1. Senkayi, S.N., Sattler, M.L., Rowe, N., Chen, V.C.P., 2014. Investigation of an association between childhood leukemia incidences and airports in Texas. Atmospheric Pollution Research, doi: 10.5094/APR.2014.023.

Community service commitments as demonstrated through scientific leadership and education: 

Dr. Senkayi has been cited in several articles for her work at BCD’s Biomedical Sciences Laboratories, and has published (and patented) her dissertation and research findings in the Atmospheric Pollution Research Journal (2014). 

Dr. Sala Senkayi has presented her research work to peers at several conferences and other forums in the USA including one in 2014 at the Perot Museum of Nature & Science for Children’s Health Month. This event was opened by the Regional Administrator for Region 6, Mr. Ron Curry. In 2013, Dr. Sala Senkayi presented her work at two Symposiums; the XVth International Medical Geography Symposium, Health and Medical Geography: Highlights of Research, Training and Practice and at the Public Health's Wicked Problems: Can InfoVis Save Lives? Earlier, in 2012, she presented her research work at 6th International Conference on Environmental Science and Technology.

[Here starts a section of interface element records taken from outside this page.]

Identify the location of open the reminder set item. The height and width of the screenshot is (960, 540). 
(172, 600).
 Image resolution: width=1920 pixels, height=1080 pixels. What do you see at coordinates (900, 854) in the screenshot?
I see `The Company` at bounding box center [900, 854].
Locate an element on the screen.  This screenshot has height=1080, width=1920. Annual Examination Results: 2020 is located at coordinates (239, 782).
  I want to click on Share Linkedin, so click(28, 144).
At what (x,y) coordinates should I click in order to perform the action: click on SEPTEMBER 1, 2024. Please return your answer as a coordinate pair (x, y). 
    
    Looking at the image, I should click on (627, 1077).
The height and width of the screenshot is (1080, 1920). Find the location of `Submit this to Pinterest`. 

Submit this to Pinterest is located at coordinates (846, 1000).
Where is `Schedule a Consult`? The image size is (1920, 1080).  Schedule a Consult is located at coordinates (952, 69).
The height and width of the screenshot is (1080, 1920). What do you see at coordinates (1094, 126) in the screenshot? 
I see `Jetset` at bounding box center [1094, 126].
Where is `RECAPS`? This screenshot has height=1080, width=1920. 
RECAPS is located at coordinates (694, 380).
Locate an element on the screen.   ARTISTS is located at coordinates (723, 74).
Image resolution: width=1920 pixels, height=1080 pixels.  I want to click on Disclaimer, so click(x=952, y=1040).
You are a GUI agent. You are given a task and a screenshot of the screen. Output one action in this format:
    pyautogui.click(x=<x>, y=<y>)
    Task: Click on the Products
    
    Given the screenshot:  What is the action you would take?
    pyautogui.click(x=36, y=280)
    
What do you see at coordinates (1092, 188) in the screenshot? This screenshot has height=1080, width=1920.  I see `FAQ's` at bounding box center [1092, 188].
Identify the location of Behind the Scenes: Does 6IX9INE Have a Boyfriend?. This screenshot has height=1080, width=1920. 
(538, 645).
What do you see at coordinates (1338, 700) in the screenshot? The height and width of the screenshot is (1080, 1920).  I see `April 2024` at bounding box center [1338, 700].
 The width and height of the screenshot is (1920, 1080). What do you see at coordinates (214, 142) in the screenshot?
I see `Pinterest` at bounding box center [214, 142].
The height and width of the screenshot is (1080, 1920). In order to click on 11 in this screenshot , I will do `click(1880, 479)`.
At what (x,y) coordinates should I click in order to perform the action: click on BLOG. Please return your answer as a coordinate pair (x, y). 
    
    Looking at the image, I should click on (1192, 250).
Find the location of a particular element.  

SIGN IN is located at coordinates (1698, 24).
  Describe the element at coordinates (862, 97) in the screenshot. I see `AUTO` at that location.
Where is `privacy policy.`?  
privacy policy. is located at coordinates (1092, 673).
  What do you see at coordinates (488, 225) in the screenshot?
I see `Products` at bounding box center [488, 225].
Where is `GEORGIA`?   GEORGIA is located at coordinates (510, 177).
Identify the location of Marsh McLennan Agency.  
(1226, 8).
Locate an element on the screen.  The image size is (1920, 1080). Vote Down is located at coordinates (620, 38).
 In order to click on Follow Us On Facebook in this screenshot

Dr Sala Senkayi’s outreach activities include several educational presentations to various student groups ranging from 4th graders to university graduates.  Her flagship initiative, the EPA Converses with Students Earth Day event, provides information on STEM topics to students in Region 6, a program that has blossomed and yielded several worthy projects. Taking a leading role in a long standing partnership between EPA and NASA’s Digital Learning Network (DLN) at Johnson Space Center in Houston, Dr. Senkayi has participated in the production of video broadcasts that have reached thousands of students around the USA per each hour event. In 2015, the event, which focused on Climate Change, was broadcast from the DLN at Goddard Space Flight Center in Greenbelt, Maryland. Additionally, for the last 10 years, Dr. Sala Senkayi has served as a judge in local and state science fairs.